In the autumn there will be a new triple bill of Charles Dickens, with titles in which the well-loved writer’s critique of Victorian society has particularly striking parallels with life in Britain today. Hard Times, Little Dorrit and Our Mutual Friend are all given new dramatisations by Graham White, Mike Walker and Dan Rebellato.

Danny Robins and his hugely popular Uncanny podcast, which was made into a TV series for BBC Two last year, will be going stateside with the launch of Uncanny USA.

Following the success of Lady Killers, historian and broadcaster Lucy Worsley launches a spin-off, Lady Swindlers, unearthing the infamous female grifters and con-women from history.

Gabriel Gatehouse and team are back with a second series of their award-winning hit podcast, The Coming Storm, ahead of the US Presidential Election.

Hannah Fry returns with a new series of Unchartered – uncovering the extraordinary stories revealed by the lines on graphs.

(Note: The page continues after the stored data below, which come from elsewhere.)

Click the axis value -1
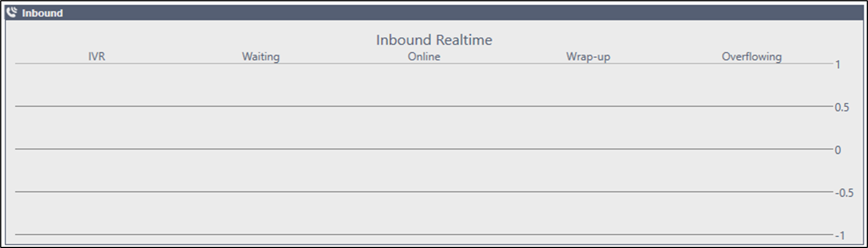The width and height of the screenshot is (868, 248). click(840, 236)
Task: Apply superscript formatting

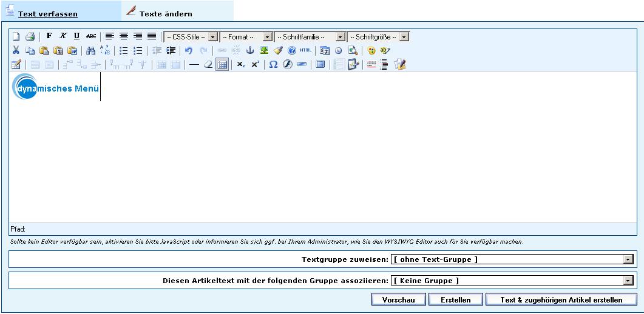Action: click(x=255, y=65)
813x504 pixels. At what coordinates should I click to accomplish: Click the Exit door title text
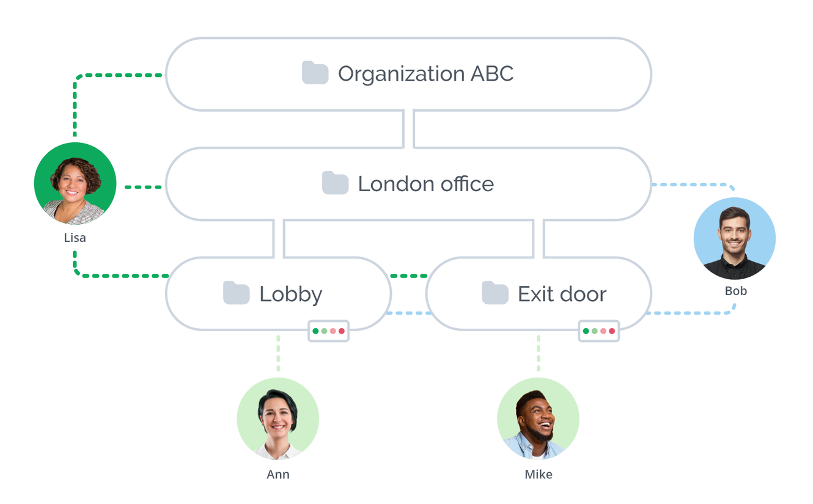pyautogui.click(x=562, y=294)
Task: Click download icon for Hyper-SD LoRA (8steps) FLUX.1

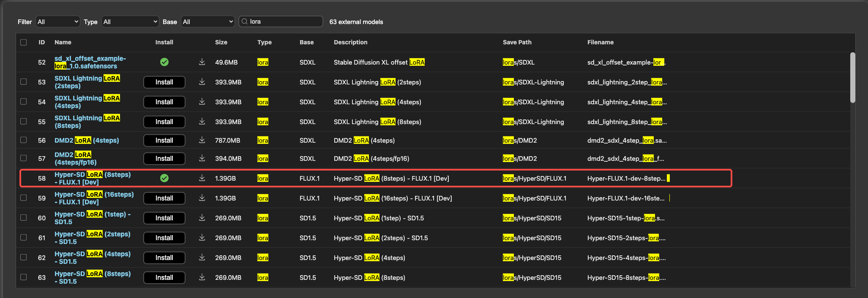Action: tap(202, 178)
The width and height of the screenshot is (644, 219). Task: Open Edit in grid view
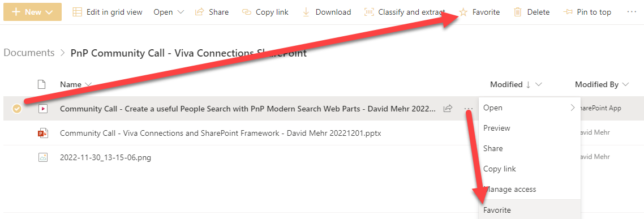tap(108, 12)
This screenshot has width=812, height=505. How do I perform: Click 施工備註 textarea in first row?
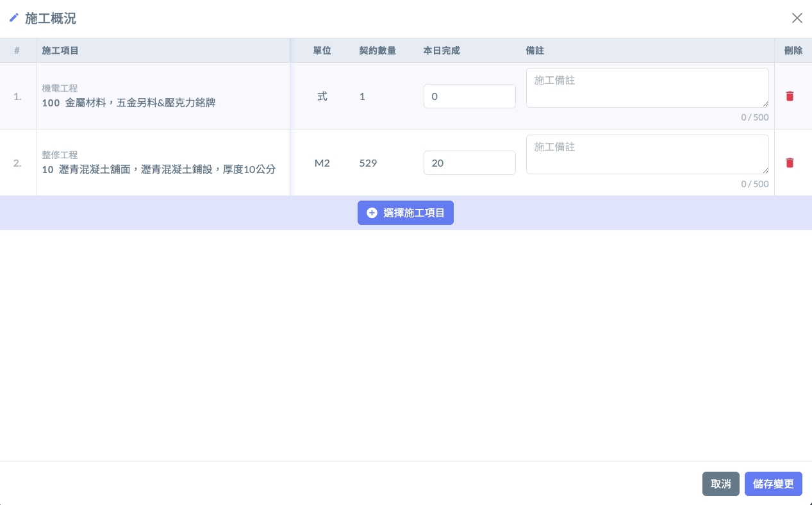(x=647, y=88)
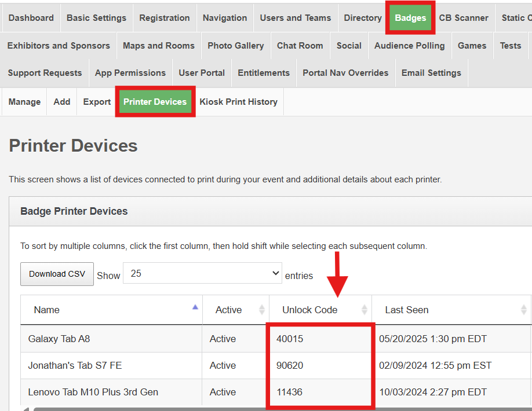Image resolution: width=532 pixels, height=411 pixels.
Task: Click sort arrows in Last Seen header
Action: point(523,310)
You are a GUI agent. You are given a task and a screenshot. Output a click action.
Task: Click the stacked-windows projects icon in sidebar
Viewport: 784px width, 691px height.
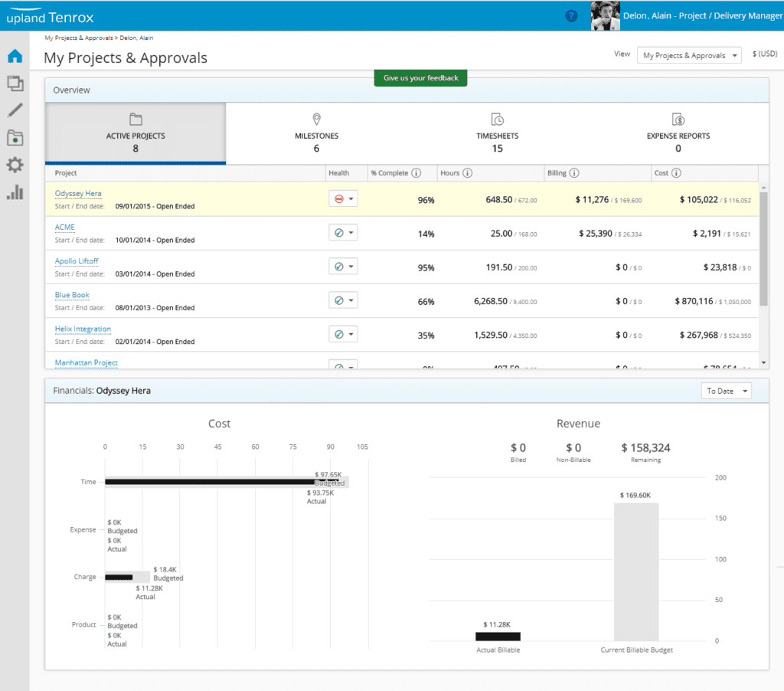(x=14, y=84)
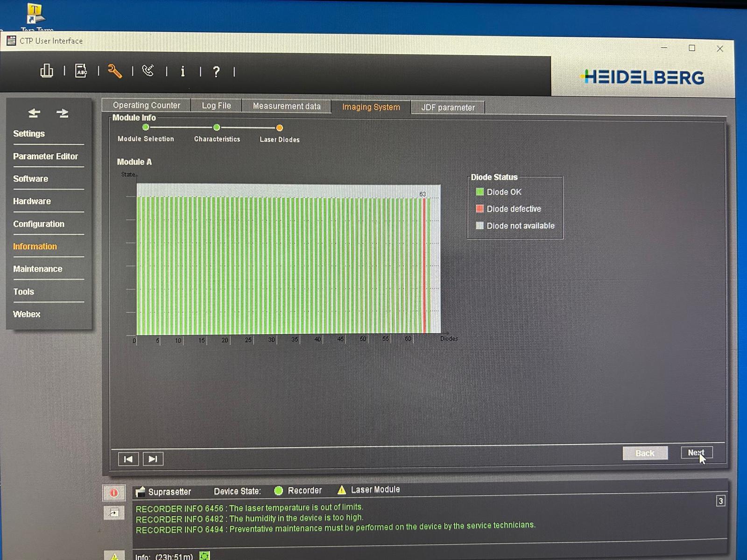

There will be a new ten part comedy series with Michael Spicer, called Michael Spicer: No Room, launching this spring.

Fans of Call Jonathan Pie will be delighted to learn he’ll be back for one or two specials that will include the US Election and a new series in 2025.

Mary Beard returns with Being Roman where she brings back to vivid life real individuals from ancient Rome.

Actor Michael Sheen explores the strange art of acting, from classic techniques to the pursuit of Method authenticity in a new 3 part series. He speaks to some of today’s most acclaimed performers about their different approaches to getting into character and delves into the off-stage drama of drama schools.